Peter Sunderland, Gartmore House Director, said: “The DSSB programme has benefitted both our employees and guests substantially. Our guests can enjoy higher speed wi-fi whether it be for business or leisure purposes, whilst our employees can now work at a faster pace, and more efficiently. This is great news, especially since we are a close, small-knit team.”
Peter added: “Using a reliable and robust broadband connection has also helped us secure more bookings for our creative courses and we’ve experienced an increase in enquiries locally and from around the world.
“It’s been such a huge benefit to have faster broadband, especially when we’re located in a rural area where previously slow connection speeds have caused us some difficulties in the past.”
Sara Budge, DSSB Programme Director, said: “It’s great to see local organisations like Gartmore House benefiting from better broadband speeds. Seeing first-hand the impact it has made economically and socially, by offering crafting courses and outreach programmes to gifted young musicians, truly shows the wider benefits of enhanced digital connectivity. Thanks to the £463 million programme more businesses and homes are able access and upgrade to faster broadband, resulting in a better online experience.
“Just remember upgrades are not automatic, so do shop around for the best deal which suits your needs at www.scotlandsuperfast.com/yourstreet.”
Stuart McMillan, Openreach Partnership Manager, added: “Scotland’s at the start of a journey to full fibre technology which will eventually replace the copper network which has kept us connected for the last century. In these final stages of the DSSB programme, our engineers are continuing to build full fibre networks for some of Stirlingshire’s harder to reach communities.
“Gartmore House is a great example of how reliable, fast connectivity can truly transform businesses and local organisations and help them to remain economically sustainable. They’re reaching more customers at home and abroad while the crafters we met are gaining new skills and new friendships.
“It’s heartening to see the powerful impact of digital connectivity and how an improved connection can change people’s lives.”
Councillor Margaret Brisley, Convener of Stirling Council’s Finance and Economy Committee, said: “Stirling Council is proud to have supported the roll-out of broadband connectivity across the area, which has helped more than 17,300 homes and businesses in Stirlingshire to access fibre services.
“We are delighted that through the programme, many rural communities in Stirlingshire are now able to benefit from better broadband connections and speeds.”

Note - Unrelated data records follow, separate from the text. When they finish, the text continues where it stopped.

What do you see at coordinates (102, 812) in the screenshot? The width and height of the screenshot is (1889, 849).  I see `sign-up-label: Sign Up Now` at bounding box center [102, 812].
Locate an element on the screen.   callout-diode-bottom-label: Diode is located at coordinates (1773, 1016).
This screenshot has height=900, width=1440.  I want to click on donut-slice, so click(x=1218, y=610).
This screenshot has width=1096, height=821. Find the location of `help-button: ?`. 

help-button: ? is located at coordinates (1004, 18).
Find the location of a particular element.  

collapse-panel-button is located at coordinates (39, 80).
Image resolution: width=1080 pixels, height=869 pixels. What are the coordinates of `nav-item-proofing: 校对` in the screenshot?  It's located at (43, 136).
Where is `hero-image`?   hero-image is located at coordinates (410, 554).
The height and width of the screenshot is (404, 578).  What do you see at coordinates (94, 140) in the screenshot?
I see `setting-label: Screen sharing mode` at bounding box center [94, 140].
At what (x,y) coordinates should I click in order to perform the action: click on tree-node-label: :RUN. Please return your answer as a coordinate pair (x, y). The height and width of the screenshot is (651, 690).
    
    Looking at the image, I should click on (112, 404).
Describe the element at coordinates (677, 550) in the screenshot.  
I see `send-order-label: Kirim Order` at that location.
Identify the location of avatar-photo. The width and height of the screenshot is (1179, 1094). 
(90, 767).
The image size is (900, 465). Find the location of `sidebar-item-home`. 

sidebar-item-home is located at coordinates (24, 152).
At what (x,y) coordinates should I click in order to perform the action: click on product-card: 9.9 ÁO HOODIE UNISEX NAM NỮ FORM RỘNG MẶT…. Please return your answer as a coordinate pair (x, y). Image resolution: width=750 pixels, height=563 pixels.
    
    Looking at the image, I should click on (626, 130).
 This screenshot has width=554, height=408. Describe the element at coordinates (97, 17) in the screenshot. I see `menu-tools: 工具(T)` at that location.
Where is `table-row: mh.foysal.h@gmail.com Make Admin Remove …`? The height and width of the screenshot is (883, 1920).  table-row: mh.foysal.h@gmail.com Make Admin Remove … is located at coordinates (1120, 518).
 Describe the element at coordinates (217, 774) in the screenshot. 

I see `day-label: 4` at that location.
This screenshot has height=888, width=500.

Research has suggested that every £1 of public investment in fibre broadband in Scotland is delivering almost £12 of benefits to the Scottish economy. The independent report commissioned by DSSB and undertaken by consultants Analysys Mason estimates the total benefit as £2.76 billion over 15 years.
 Wholesale services are available over the Openreach network to all service providers; speeds offered by service providers may vary. FTTC (fibre-to-the-cabinet) is available at speeds of up to 80Mbps. FTTP (fibre-to-the-premises) is capable of delivering the fastest residential broadband speeds in the UK – up to 1Gbps – fast enough to download a two-hour HD movie in 25 seconds or a 45-minute HD TV programme in just five seconds.
Photo caption: (LH –RH) Samantha Lindsay-Dorward (DSSB), Stuart McMillian (Openreach Partnership Manager), Shaun Marley (Stirling Council) and Kate Findlay (residential course crafter).